New research from Coherent Market Insights has found that single-use medical device reprocessing is gaining in popularity as it helps to reduce hospital waste and allows for major cost savings.
Growth
For instance, US healthcare provider Kaiser Permanente reportedly saves $11 million per annum by reprocessing certain single-use devices. Non-profit environmental group Practice Green Health, is quoted as saying that single-use medical device reprocessing prevented the entry of 10,000 tonnes of medical waste into the waste stream from 1997–2007, via the re-processing of an estimated 50 million devices.
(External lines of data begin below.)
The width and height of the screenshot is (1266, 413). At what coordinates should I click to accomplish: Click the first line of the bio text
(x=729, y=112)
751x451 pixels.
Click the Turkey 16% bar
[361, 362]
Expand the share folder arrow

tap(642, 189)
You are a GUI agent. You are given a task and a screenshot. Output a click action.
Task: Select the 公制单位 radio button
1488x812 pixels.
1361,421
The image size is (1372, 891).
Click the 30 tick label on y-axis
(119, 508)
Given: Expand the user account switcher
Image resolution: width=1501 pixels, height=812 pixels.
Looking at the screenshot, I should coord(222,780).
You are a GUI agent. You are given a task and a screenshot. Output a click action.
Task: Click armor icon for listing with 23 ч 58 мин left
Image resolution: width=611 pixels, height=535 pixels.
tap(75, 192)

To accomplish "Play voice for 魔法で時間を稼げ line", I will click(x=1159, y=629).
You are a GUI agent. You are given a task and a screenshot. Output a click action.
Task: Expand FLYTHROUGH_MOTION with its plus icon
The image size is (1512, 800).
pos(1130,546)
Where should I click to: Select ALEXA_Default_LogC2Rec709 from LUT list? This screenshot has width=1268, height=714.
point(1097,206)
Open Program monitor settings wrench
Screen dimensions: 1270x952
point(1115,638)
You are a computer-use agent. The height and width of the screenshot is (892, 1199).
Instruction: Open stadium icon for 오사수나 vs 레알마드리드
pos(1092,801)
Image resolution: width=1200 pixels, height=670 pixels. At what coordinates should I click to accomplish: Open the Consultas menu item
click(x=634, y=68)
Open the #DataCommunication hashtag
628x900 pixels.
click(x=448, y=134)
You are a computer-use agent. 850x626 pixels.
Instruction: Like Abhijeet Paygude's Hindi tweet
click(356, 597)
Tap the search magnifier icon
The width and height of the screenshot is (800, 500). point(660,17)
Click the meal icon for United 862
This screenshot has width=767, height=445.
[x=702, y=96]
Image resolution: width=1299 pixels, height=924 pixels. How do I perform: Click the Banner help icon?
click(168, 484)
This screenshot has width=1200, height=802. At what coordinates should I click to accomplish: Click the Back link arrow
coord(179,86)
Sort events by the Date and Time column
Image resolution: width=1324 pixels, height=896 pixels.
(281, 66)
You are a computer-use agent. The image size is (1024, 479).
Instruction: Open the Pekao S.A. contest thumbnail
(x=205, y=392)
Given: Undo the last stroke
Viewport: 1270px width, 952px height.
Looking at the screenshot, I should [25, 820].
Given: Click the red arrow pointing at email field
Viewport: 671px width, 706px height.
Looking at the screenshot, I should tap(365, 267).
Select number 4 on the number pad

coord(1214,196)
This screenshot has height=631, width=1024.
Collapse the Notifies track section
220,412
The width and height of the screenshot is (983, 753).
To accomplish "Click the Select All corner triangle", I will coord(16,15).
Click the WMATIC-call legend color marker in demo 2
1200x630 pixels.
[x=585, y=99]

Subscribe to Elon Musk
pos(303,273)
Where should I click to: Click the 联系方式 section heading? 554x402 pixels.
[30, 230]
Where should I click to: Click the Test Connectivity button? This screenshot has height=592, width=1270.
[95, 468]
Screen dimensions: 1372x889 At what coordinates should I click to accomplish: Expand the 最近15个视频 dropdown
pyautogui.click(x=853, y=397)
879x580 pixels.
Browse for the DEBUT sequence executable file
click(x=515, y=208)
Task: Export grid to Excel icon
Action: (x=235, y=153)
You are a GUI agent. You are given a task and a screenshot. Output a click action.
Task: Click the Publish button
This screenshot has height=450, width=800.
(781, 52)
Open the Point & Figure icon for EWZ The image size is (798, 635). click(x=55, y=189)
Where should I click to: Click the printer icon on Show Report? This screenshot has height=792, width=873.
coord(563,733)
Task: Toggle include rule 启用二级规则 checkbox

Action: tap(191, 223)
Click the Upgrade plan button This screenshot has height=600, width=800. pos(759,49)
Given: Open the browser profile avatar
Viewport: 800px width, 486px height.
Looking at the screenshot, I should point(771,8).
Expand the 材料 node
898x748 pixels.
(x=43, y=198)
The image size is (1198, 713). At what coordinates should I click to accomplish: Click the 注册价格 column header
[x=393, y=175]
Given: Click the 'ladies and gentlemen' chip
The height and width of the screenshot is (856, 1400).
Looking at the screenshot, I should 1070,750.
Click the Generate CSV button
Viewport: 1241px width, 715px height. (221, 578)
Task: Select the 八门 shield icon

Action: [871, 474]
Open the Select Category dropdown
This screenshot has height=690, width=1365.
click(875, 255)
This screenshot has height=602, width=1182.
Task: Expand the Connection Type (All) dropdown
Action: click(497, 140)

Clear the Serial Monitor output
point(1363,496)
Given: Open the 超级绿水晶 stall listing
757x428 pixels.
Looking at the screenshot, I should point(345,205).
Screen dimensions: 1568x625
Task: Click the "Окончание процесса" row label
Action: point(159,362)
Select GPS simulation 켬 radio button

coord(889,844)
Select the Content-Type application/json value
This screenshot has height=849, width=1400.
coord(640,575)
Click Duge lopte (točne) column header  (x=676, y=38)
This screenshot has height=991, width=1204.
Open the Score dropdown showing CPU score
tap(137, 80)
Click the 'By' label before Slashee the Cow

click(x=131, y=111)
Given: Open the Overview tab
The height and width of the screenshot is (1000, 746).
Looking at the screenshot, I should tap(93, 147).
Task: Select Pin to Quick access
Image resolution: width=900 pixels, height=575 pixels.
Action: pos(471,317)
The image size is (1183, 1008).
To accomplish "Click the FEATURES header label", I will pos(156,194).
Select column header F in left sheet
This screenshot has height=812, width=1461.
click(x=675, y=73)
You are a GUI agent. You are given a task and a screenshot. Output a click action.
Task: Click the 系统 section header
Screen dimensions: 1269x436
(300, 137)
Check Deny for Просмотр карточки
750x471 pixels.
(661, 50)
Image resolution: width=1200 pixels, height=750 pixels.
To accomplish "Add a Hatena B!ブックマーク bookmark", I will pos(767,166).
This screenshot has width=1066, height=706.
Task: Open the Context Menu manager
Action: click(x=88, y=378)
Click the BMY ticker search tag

Coherent’s research states that hospitals potentially stand to reduce the cost associated with medical devices by 50%.
However the findings report that the Asia Pacific, Europe and South America regions have historically been lacking in regulatory standards, which is a restraining factor for the growth of the reprocessing market.
The European Union is looking to address the matter, however, and the upcoming European medical device regulations (MDR) set out the minimum requirements for the reprocessing of single-use medical devices. According to a fact sheet issued by the European Union, under the new rules reprocessing may only take place when authorised under national law and in accordance with the provisions of the medical devices regulation.
When reprocessing is allowed, the entity that wants to reprocess the device must assume the same obligations as a manufacturer. However, a different regime is applied in the case of reprocessing by health institutions and by third parties on the request of health institutions.